The institution is run by a brutal man only referred to as The Zookeeper (played by Paddy Considine), whose approach to therapy is wholly dehumanizing. The parents only see the kind, gentle side of the man. It’s when the children are left in his private care that his inner beast roams freely.
If only The Zookeeper’s creature side proved to be terrifying. Unfortunately, writer/director Nathalie Biancheri doesn’t go far enough. Don’t expect any supernatural elements; Biancheri’s narrative keeps its feet firmly grounded. The focus is on debasing therapy at the hands of a ruthless psychoanalyst. And while there are shades of 1975’s “One Flew Over the Cuckoo’s Nest,” Biancheri can’t find a way to balance her initially edgy ideas with horrifying conversion therapy realities.
So, “Wolf” devolves into sadomasochistic cosplay masquerading as a thinly veiled social commentary on gender identity crises. It’s almost comical to see the great actor Paddy Considine bearing his teeth and viciously growling at the sensitive patients. What could have been a tension-filled sequence gets unintended chuckles. There’s just no acute sense of danger, nor does the story embrace its potentially supernatural tease.
If the idea is that human beings, as opposed to other animals, respond best to negative reinforcement, why then are the patients allowed to dress and act as their chosen beast? We do not get any sense that the facility has a scientific approach that approximates a medical standard.
Sure, the central conceit is that conversion therapy is utter nonsense, and I completely get that notion. But because the disorder is so fantastic and foreign, it’s hard to convince viewers that a human being shouldn’t be dissuaded from becoming the wild creature they imagine themselves to be. A little beast might be okay, but should Jacob be permitted to endanger others in a human society by adopting the ways of the wolf?
Tolerance is one thing, but Jacob shouldn’t be allowed to attack others while cavorting about as a dangerous wild animal. This perilous decision would conflict with maintaining order in what is often called “civilized” culture. What this movie desperately needed was more context.
What if people live like wolves, dogs, birds, and squirrels in this version of Earth? What if competing therapies tamed the beasts, and the two groups could co-exist peacefully?
To that end, actor Terry Notary appears as a caged Lion Man. Notary’s presence is telling because perhaps his most memorable screen appearance is in the 2017 film “The Square,” where he terrorizes a dinner party in the persona of an ape. It’s a thrilling highlight in that movie, and Biancheri sadly underuses his talents.
MacKay’s work is intense as he manipulates his muscular frame, capably walking on all fours. And Johnny Depp’s talented daughter Lily-Rose Depp plays another inmate identified as Wildcat. Often slinking around at night, Wildcat visits Jacob beckoning him to venture out on natural adventures. She knows all the secrets of the place, and she’s armed with a key to almost every door.
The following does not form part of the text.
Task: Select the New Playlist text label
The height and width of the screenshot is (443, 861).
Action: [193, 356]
These two potential interspecies lovers are somewhat like the ill-fated couples in Jacques Tourneur’s 1942 chiller “Cat People,” stylishly remade with Paul Schrader at the helm in 1982. But aside from an awkward scene involving relations between jail cell bars, their romantic chemistry, whether explicitly physical or emotionally potent, is lacking. And it’s a little odd that these two just happen to be the most attractive young people in the joint. If casting is going to go in this direction, it would have helped if the story fully palpably embraced this romance.
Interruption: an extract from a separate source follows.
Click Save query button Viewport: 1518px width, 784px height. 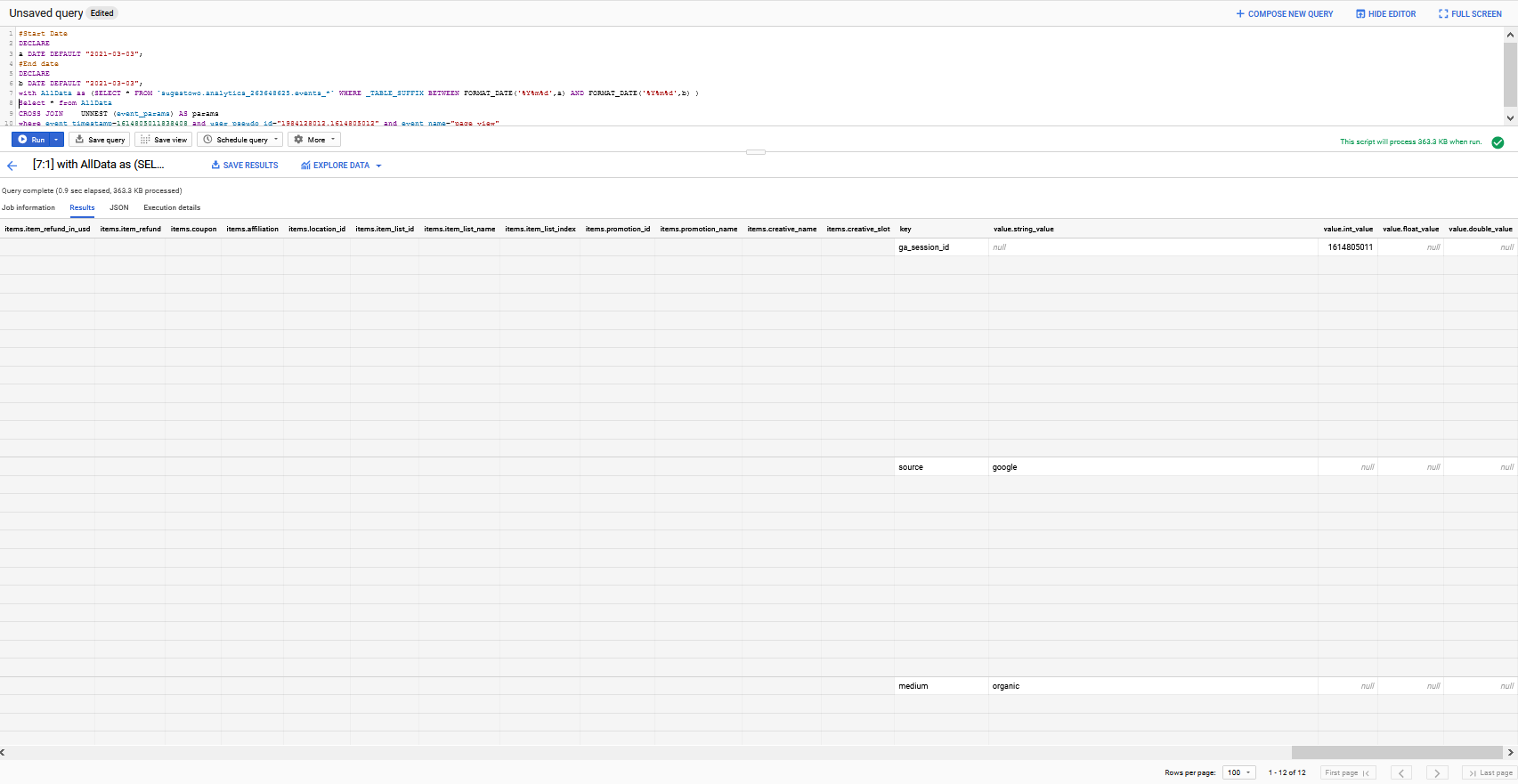click(x=100, y=140)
Unfortunately, Biancheri depicts Wildcat as either truly disturbed or the product of an institutional upbringing. This ambiguous background isn’t concrete enough for audiences to engage with the character or her plight. It’s frustrating because the talented Depp can display more than one dimension, and MacKay’s sensitive portrayal would match a more nuanced development.
Inscrutable plot elements leave “Wolf” a confusing oddity that fails to build on its “high-concept” promise.